■ YOUR OBJECTIVE:
Reproduce all of the entries below word for word, keeping every line as it appears.
***** GIVEN RECORDS
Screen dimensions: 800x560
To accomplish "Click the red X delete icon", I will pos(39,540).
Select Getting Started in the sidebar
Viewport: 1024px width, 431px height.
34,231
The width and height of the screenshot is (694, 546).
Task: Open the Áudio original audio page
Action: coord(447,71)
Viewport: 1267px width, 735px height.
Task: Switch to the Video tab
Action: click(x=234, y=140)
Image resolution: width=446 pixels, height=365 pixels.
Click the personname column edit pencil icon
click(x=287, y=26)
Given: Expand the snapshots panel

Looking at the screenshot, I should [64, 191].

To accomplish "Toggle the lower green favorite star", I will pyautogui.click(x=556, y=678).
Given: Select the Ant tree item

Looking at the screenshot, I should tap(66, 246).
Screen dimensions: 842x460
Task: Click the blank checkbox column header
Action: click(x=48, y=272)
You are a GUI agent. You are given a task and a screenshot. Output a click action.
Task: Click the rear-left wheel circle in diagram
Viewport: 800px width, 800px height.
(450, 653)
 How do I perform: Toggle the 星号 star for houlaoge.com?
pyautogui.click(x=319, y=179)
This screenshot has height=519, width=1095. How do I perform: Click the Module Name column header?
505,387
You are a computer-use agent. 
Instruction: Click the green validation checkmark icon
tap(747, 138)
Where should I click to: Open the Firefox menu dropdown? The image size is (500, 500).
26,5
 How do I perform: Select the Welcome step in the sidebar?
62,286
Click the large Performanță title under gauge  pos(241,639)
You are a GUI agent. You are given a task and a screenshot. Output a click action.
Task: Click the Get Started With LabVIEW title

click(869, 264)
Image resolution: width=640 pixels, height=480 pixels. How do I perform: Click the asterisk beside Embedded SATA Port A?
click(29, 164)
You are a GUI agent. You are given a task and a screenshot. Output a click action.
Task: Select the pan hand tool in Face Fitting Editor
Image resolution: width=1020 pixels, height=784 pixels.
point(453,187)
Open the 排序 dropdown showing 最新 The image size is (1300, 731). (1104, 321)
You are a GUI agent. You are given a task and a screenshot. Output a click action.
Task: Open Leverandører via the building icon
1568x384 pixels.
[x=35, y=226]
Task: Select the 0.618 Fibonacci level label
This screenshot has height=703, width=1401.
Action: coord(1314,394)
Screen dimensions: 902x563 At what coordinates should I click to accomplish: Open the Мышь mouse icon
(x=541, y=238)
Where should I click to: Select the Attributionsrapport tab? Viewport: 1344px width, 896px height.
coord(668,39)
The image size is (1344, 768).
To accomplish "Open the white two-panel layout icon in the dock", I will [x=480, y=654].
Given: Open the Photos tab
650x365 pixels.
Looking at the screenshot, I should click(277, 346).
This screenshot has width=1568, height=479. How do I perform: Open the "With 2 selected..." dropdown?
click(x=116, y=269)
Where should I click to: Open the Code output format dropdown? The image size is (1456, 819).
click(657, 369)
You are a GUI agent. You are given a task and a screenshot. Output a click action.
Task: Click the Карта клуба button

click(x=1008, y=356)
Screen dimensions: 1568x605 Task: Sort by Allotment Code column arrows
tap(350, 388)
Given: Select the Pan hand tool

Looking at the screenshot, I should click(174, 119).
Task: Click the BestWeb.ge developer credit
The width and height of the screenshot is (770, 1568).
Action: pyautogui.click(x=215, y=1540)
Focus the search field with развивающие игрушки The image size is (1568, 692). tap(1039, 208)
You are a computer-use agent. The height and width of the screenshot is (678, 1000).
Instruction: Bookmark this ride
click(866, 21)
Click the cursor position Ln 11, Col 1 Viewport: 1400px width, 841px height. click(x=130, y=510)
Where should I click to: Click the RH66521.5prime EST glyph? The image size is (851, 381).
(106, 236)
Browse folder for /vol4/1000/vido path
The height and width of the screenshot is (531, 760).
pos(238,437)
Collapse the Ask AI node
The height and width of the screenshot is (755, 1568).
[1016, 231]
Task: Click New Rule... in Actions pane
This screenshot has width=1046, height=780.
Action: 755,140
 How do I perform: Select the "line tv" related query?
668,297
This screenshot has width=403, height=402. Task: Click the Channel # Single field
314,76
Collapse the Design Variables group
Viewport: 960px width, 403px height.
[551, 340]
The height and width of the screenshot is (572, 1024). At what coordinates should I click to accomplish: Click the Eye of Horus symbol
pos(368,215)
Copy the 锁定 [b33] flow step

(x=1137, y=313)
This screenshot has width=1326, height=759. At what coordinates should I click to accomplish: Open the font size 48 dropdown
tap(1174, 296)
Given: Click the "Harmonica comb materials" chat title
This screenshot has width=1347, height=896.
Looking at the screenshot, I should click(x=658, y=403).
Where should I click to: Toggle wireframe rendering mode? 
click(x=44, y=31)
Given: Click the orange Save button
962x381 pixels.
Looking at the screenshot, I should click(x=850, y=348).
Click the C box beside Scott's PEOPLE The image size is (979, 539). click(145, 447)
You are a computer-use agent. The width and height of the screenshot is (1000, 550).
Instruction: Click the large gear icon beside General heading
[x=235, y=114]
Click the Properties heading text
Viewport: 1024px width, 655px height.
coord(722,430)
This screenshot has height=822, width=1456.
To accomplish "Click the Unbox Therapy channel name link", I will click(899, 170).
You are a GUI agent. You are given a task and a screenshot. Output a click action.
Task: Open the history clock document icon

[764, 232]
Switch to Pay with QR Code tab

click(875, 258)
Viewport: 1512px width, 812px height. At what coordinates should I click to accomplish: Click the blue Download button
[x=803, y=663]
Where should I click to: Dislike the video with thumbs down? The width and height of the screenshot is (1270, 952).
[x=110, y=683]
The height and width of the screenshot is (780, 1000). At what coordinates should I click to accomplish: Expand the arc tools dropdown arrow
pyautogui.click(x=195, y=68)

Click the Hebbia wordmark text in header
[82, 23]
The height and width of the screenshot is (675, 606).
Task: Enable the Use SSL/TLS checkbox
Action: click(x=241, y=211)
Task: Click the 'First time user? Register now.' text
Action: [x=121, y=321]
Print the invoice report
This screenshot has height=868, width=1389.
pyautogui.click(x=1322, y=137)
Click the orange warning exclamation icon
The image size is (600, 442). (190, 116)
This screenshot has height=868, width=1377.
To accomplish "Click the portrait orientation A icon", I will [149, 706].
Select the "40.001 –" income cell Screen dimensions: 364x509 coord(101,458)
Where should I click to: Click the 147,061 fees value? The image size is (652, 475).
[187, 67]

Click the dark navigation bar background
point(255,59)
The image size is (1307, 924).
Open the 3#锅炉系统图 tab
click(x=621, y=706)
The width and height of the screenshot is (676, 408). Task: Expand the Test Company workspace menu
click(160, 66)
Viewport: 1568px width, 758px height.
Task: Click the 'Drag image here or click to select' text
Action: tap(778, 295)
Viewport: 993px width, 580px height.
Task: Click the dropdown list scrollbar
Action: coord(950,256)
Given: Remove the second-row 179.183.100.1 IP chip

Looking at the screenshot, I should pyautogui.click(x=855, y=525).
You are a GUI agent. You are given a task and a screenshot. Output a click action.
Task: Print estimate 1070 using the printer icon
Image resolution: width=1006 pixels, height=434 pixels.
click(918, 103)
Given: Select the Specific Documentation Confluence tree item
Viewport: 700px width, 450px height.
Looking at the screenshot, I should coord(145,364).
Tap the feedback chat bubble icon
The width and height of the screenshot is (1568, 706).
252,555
**********
■ RESULT OF THIS TASK:
Screen dimensions: 800x560
To accomplish "Click the red X delete icon", I will pos(39,540).
Select Getting Started in the sidebar
Viewport: 1024px width, 431px height.
34,231
The width and height of the screenshot is (694, 546).
Task: Open the Áudio original audio page
Action: coord(447,71)
Viewport: 1267px width, 735px height.
Task: Switch to the Video tab
Action: click(x=234, y=140)
Image resolution: width=446 pixels, height=365 pixels.
Click the personname column edit pencil icon
click(x=287, y=26)
Given: Expand the snapshots panel

Looking at the screenshot, I should [64, 191].

To accomplish "Toggle the lower green favorite star", I will pyautogui.click(x=556, y=678).
Given: Select the Ant tree item

Looking at the screenshot, I should tap(66, 246).
Screen dimensions: 842x460
Task: Click the blank checkbox column header
Action: click(x=48, y=272)
You are a GUI agent. You are given a task and a screenshot. Output a click action.
Task: Click the rear-left wheel circle in diagram
Viewport: 800px width, 800px height.
(450, 653)
 How do I perform: Toggle the 星号 star for houlaoge.com?
pyautogui.click(x=319, y=179)
This screenshot has height=519, width=1095. How do I perform: Click the Module Name column header?
505,387
You are a computer-use agent. 
Instruction: Click the green validation checkmark icon
tap(747, 138)
Where should I click to: Open the Firefox menu dropdown? The image size is (500, 500).
26,5
 How do I perform: Select the Welcome step in the sidebar?
62,286
Click the large Performanță title under gauge  pos(241,639)
You are a GUI agent. You are given a task and a screenshot. Output a click action.
Task: Click the Get Started With LabVIEW title

click(869, 264)
Image resolution: width=640 pixels, height=480 pixels. How do I perform: Click the asterisk beside Embedded SATA Port A?
click(29, 164)
You are a GUI agent. You are given a task and a screenshot. Output a click action.
Task: Select the pan hand tool in Face Fitting Editor
Image resolution: width=1020 pixels, height=784 pixels.
point(453,187)
Open the 排序 dropdown showing 最新 The image size is (1300, 731). (1104, 321)
You are a GUI agent. You are given a task and a screenshot. Output a click action.
Task: Open Leverandører via the building icon
1568x384 pixels.
[x=35, y=226]
Task: Select the 0.618 Fibonacci level label
This screenshot has height=703, width=1401.
Action: coord(1314,394)
Screen dimensions: 902x563 At what coordinates should I click to accomplish: Open the Мышь mouse icon
(x=541, y=238)
Where should I click to: Select the Attributionsrapport tab? Viewport: 1344px width, 896px height.
coord(668,39)
The image size is (1344, 768).
To accomplish "Open the white two-panel layout icon in the dock", I will [x=480, y=654].
Given: Open the Photos tab
650x365 pixels.
Looking at the screenshot, I should click(277, 346).
This screenshot has width=1568, height=479. How do I perform: Open the "With 2 selected..." dropdown?
click(x=116, y=269)
Where should I click to: Open the Code output format dropdown? The image size is (1456, 819).
click(657, 369)
You are a GUI agent. You are given a task and a screenshot. Output a click action.
Task: Click the Карта клуба button

click(x=1008, y=356)
Screen dimensions: 1568x605 Task: Sort by Allotment Code column arrows
tap(350, 388)
Given: Select the Pan hand tool

Looking at the screenshot, I should click(174, 119).
Task: Click the BestWeb.ge developer credit
The width and height of the screenshot is (770, 1568).
Action: pyautogui.click(x=215, y=1540)
Focus the search field with развивающие игрушки The image size is (1568, 692). tap(1039, 208)
You are a computer-use agent. The height and width of the screenshot is (678, 1000).
Instruction: Bookmark this ride
click(866, 21)
Click the cursor position Ln 11, Col 1 Viewport: 1400px width, 841px height. click(x=130, y=510)
Where should I click to: Click the RH66521.5prime EST glyph? The image size is (851, 381).
(106, 236)
Browse folder for /vol4/1000/vido path
The height and width of the screenshot is (531, 760).
pos(238,437)
Collapse the Ask AI node
The height and width of the screenshot is (755, 1568).
[1016, 231]
Task: Click New Rule... in Actions pane
This screenshot has width=1046, height=780.
Action: 755,140
 How do I perform: Select the "line tv" related query?
668,297
This screenshot has width=403, height=402. Task: Click the Channel # Single field
314,76
Collapse the Design Variables group
Viewport: 960px width, 403px height.
[551, 340]
The height and width of the screenshot is (572, 1024). At what coordinates should I click to accomplish: Click the Eye of Horus symbol
pos(368,215)
Copy the 锁定 [b33] flow step

(x=1137, y=313)
This screenshot has width=1326, height=759. At what coordinates should I click to accomplish: Open the font size 48 dropdown
tap(1174, 296)
Given: Click the "Harmonica comb materials" chat title
This screenshot has width=1347, height=896.
Looking at the screenshot, I should click(x=658, y=403).
Where should I click to: Toggle wireframe rendering mode? 
click(x=44, y=31)
Given: Click the orange Save button
962x381 pixels.
Looking at the screenshot, I should click(x=850, y=348).
Click the C box beside Scott's PEOPLE The image size is (979, 539). click(145, 447)
You are a computer-use agent. The width and height of the screenshot is (1000, 550).
Instruction: Click the large gear icon beside General heading
[x=235, y=114]
Click the Properties heading text
Viewport: 1024px width, 655px height.
coord(722,430)
This screenshot has height=822, width=1456.
To accomplish "Click the Unbox Therapy channel name link", I will click(899, 170).
You are a GUI agent. You are given a task and a screenshot. Output a click action.
Task: Open the history clock document icon

[764, 232]
Switch to Pay with QR Code tab

click(875, 258)
Viewport: 1512px width, 812px height. At what coordinates should I click to accomplish: Click the blue Download button
[x=803, y=663]
Where should I click to: Dislike the video with thumbs down? The width and height of the screenshot is (1270, 952).
[x=110, y=683]
The height and width of the screenshot is (780, 1000). At what coordinates should I click to accomplish: Expand the arc tools dropdown arrow
pyautogui.click(x=195, y=68)

Click the Hebbia wordmark text in header
[82, 23]
The height and width of the screenshot is (675, 606).
Task: Enable the Use SSL/TLS checkbox
Action: click(x=241, y=211)
Task: Click the 'First time user? Register now.' text
Action: [x=121, y=321]
Print the invoice report
This screenshot has height=868, width=1389.
pyautogui.click(x=1322, y=137)
Click the orange warning exclamation icon
The image size is (600, 442). (190, 116)
This screenshot has height=868, width=1377.
To accomplish "Click the portrait orientation A icon", I will [149, 706].
Select the "40.001 –" income cell Screen dimensions: 364x509 coord(101,458)
Where should I click to: Click the 147,061 fees value? The image size is (652, 475).
[187, 67]

Click the dark navigation bar background
point(255,59)
The image size is (1307, 924).
Open the 3#锅炉系统图 tab
click(x=621, y=706)
The width and height of the screenshot is (676, 408). Task: Expand the Test Company workspace menu
click(160, 66)
Viewport: 1568px width, 758px height.
Task: Click the 'Drag image here or click to select' text
Action: tap(778, 295)
Viewport: 993px width, 580px height.
Task: Click the dropdown list scrollbar
Action: coord(950,256)
Given: Remove the second-row 179.183.100.1 IP chip

Looking at the screenshot, I should pyautogui.click(x=855, y=525).
You are a GUI agent. You are given a task and a screenshot. Output a click action.
Task: Print estimate 1070 using the printer icon
Image resolution: width=1006 pixels, height=434 pixels.
click(918, 103)
Given: Select the Specific Documentation Confluence tree item
Viewport: 700px width, 450px height.
Looking at the screenshot, I should coord(145,364).
Tap the feedback chat bubble icon
The width and height of the screenshot is (1568, 706).
252,555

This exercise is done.